If you ask me, this is a major game-changer. I’ve been a huge proponent of fan fiction ever since David Adams began dabbling in my world over a year ago. When other authors approached about the possibility of exploring the silos, I gave them full permission and even suggested they self-publish and charge for it. Even if it’s a buck, artists should be able to profit from their work. And yeah, I think fan fiction is work. It isn’t stealing any more than Shakespeare basing all of his plays on other plays or historical events was stealing. I’ve already had a post about this on my blog, which led to an interesting blog post by Brandon Carbaugh on how the best Batman works were the non-canon ones. This isn’t new. It’s just taking a new shape.


It’ll be interesting to see how much backlash this receives. John Scalzi points to the nastiest clauses on his blog. I think one of these clauses is going to be misinterpreted by many. It states that anything the fan fiction author creates now belongs to the original copyright holder. At first glance, you would think this means the original author is going to rob and take advantage of the fan fiction author. But I think it’s something else. The biggest fear with fan fiction is that the person who owns the copyright will get sued because of a perceived similarity drawn from fan fiction. This clause nips that possibility in the bud. Rather than a clause that says: “You can’t sue the copyright holder,” they wrote a clause that says: “You can’t sue the copyright holder.” It’s a valid fear neatly dispensed with. Otherwise, I think Amazon would have a difficult time getting copyright holders to sign on.

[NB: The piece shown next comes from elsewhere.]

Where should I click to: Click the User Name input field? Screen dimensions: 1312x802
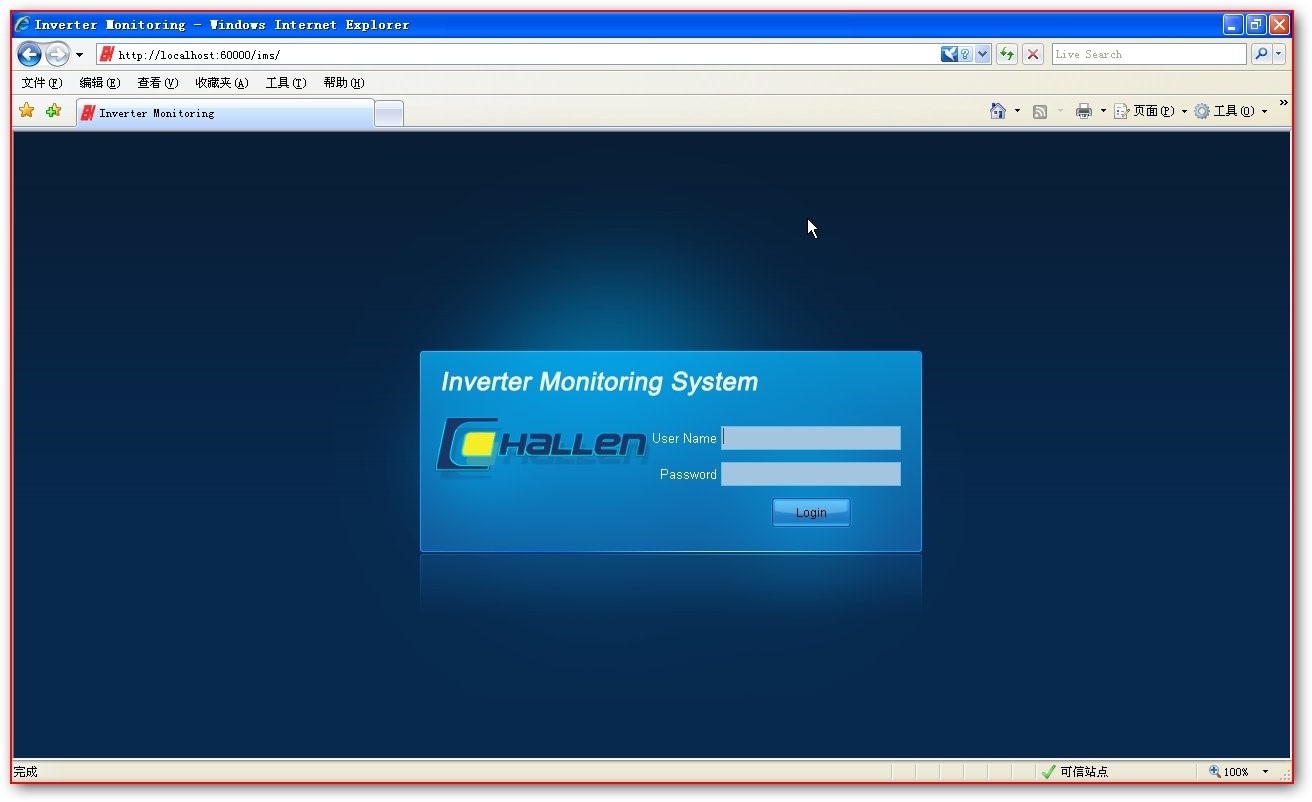coord(811,438)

I hope this new program leads to two things. First, I hope this serves as an impetus to get more people into writing. There’s a misconception out there that the idea is the hard part and the writing is the easy part. You hear it all the time. People are reluctant to share their idea for a novel because they think someone else will steal it. The reason that fear is misplaced is because the idea is the easy part. Sitting down and hammering out the words is the chore. I didn’t understand this until I started writing. My fervent hope is that fan fiction will ease readers into becoming authors as they discover they can complete the difficult task of finishing a story. Once they do that, they can move on to create their own worlds. As I’ve said elsewhere, our competition isn’t with each other, author to author. We can’t write that fast! Our competition is all the other distractions out there, and so anything that fosters reading and writing is good for all of us. We’re in this together.

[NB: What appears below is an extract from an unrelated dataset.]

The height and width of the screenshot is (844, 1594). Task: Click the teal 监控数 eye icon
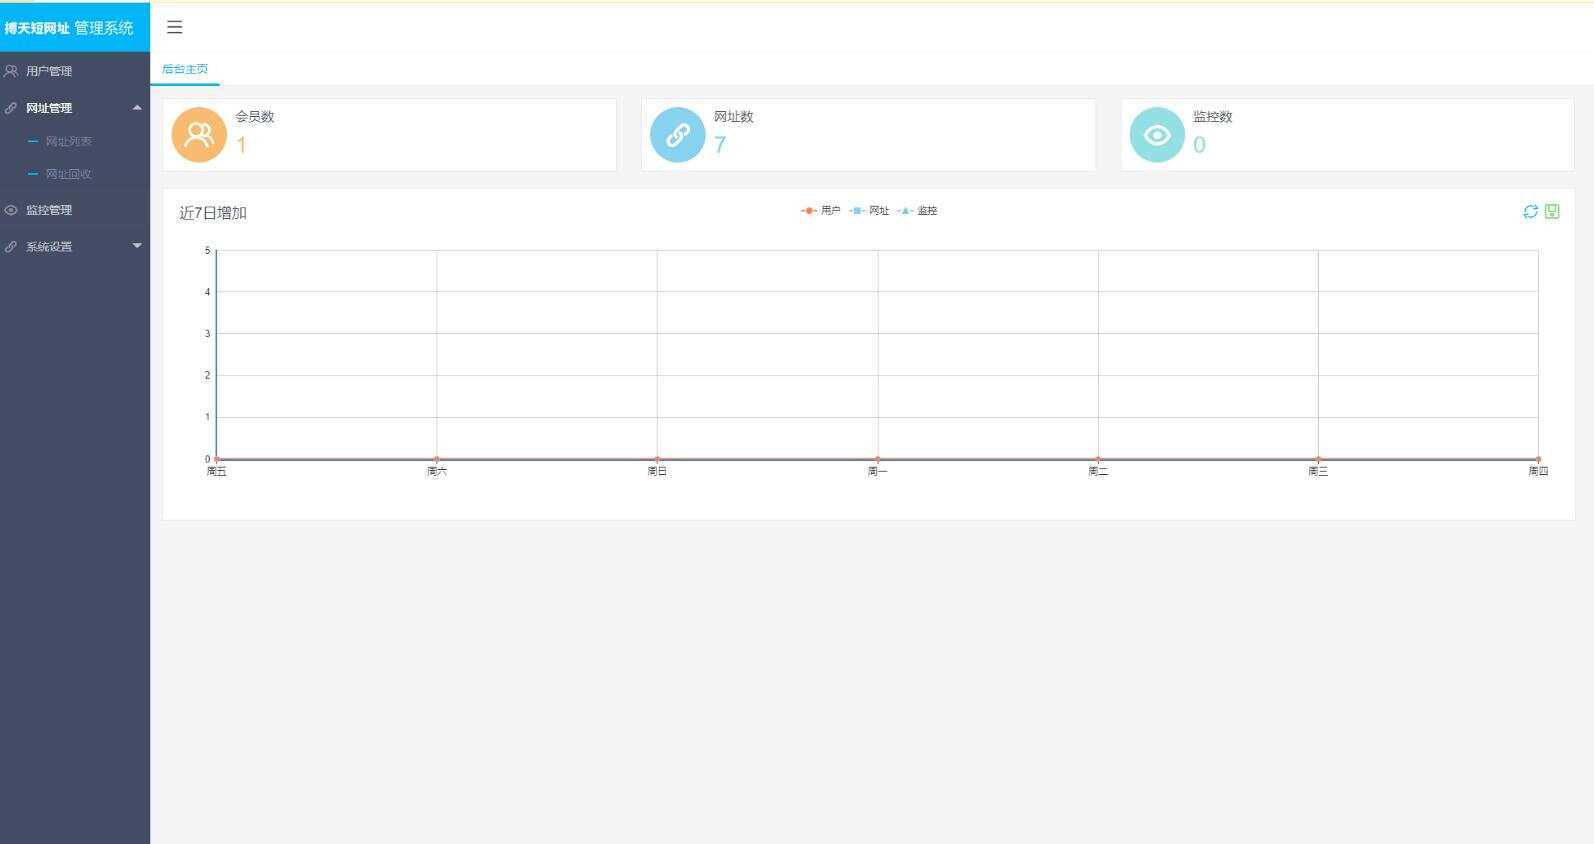pyautogui.click(x=1156, y=135)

My second hope is that the legal framework will inspire established authors to dabble in fan fiction. I know I’m interested. (Please Disney, are you listening? Marvel and Star Wars. Stat!) I linked to Scalzi’s blog above. He has written a re-make in FUZZY NATION that came from a work in the creative commons. And his REDSHIRTS is a lock for the Hugo this year, precisely because it draws from another popular world (one that’s huge with WorldCon attendees). Shakespeare was mentioned earlier (how do you like that segue, John?) as well as Batman and numerous comic heroes. Great work comes from collaboration and a synthesis of ideas. Amazon could help foster this communal writing.


Of course, there will be challenges. Self-publishing is still facing some of these. But it has come a long way. The idea of fan fiction becoming profitable took a major step last year when 50 Shades of Grey was the #1 selling book by a wide margin. It started as fan fiction. That’s a literary career made because someone wanted to play around with characters they held dear. How can there be anything wrong with that? Well, for some it’ll be because money muddies everything. For others, it’ll be because Amazon is involved. And I find that sad.


It’s no secret that I’m a huge fan of Amazon. I was before I started writing. They have done much to foster reading and writing. They have given many a writer new hope to find an audience for their work and possibly a career for what they do. They have kept my wife and myself buried under swelling TBR piles. Their business plan revolves around providing cost savings to readers and higher earnings for writers while earning slimmer margins for themselves. Well, that’s if you just look at everything they’ve done. If you look at the things they have not yet done, but you fear they might do in some distant future, there’s probably plenty of reason to fear them. Based on what they’ve never done. But they might. You never know.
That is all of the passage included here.